- [Provided text]:
* Begin *

Updated on Thursday, April 16, 2026 at 12:55 p.m. CT
A student walks into a ballroom at the University of Illinois Urbana-Champaign wearing a six-foot tall bird costume. It represents the belted kingfisher, a blue and orange bird meant to match the school’s colors.
As soon as they step into the room, other students begin lining up to take pictures with the unofficial mascot.
Klaudia Babel is the social media coordinator for the King’s Guard, the student club pushing to make the kingfisher U of I’s new mascot. She said spontaneous photo lines form wherever the unofficial mascot goes.
“There are kingfishers that live over in Boneyard Creek [on campus]. They’re native to Illinois and North America, but kingfishers are found all over the world — just like our students are,” Babel said.
Twenty years ago, the National Collegiate Athletic Association (NCAA) told U of I it could not bring out its then mascot at championship games. The NCAA said Chief Illiniwek was hostile to Indigenous communities.
U of I retired the fictional chieftain in 2007, but it has not picked a new mascot. In a statement, university spokesperson Pat Wade said U of I hasn’t found a mascot yet that clearly shows it can bring the community together.
Other schools have moved on, and Native American faculty say the inaction at U of I is damaging the campus community. Students are trying to fill the void and unite the campus behind a new mascot, even as the old athletic symbol persists.

Native students and faculty have sought to discard the old symbol for decades
Multiple local bars near campus have Chief Illiniwek statues. Babel said at sporting events, dads sometimes shout “Chief! Chief!” at the student in the kingfisher costume.
Supporters of Chief Illiniwek said the feathered headdress, face paint and halftime dance honored Native Americans.
Many Native students and faculty at U of I saw it differently.
Joseph Gone is a member of the Aaniiih-Gros Ventre Tribal Nation in Montana and a professor at Harvard University. In the 1990s, he was a PhD student at U of I.
Gone focuses on mental health in Indigenous communities and points to research that shows exposure to Native American mascots shortens Native youths’ dreams for their future.
“We made the rounds and made all the arguments and offered the best rationales,” Gone said.
Gone and half a dozen other Native students at U of I believed they could educate the higher-ups on campus and get the Board of Trustees to eliminate the mascot.
“Many of the people we talked to privately acknowledged that those rationales and arguments made sense to them, but they were powerless to do anything,” he said.
It took a threat from the NCAA to push U of I to change. The school tried to appeal the policy on racist mascots and lost its second appeal in April 2006. They retired the mascot a year later.
U of I still maintains the Chief Illiniwek trademark. The school earned $40,000 in royalties from the trademark in 2025 and $5,200 in the first quarter of 2026, according to Wade.
Wade said maintaining the trademark “allows the university to manage and restrict unauthorized users” and that it represents a “small fraction of overall trademark-licensing revenue.”
Gone said the fact U of I continues to make money from the Chief imagery is a problem.

* End *

- [Data segment]:

* Begin *

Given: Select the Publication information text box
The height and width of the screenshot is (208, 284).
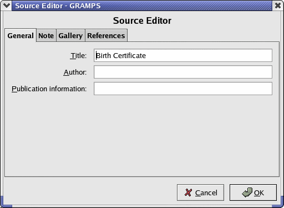Looking at the screenshot, I should click(183, 89).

* End *

Rewrite the mascot article starting with "Klaudia Babel is" and going on through "unofficial mascot goes.", with "outreach coordinator" in place of "social media coordinator". The listing above has nothing to do with the article about the university mascot.

Klaudia Babel is the outreach coordinator for the King’s Guard, the student club pushing to make the kingfisher U of I’s new mascot. She said spontaneous photo lines form wherever the unofficial mascot goes.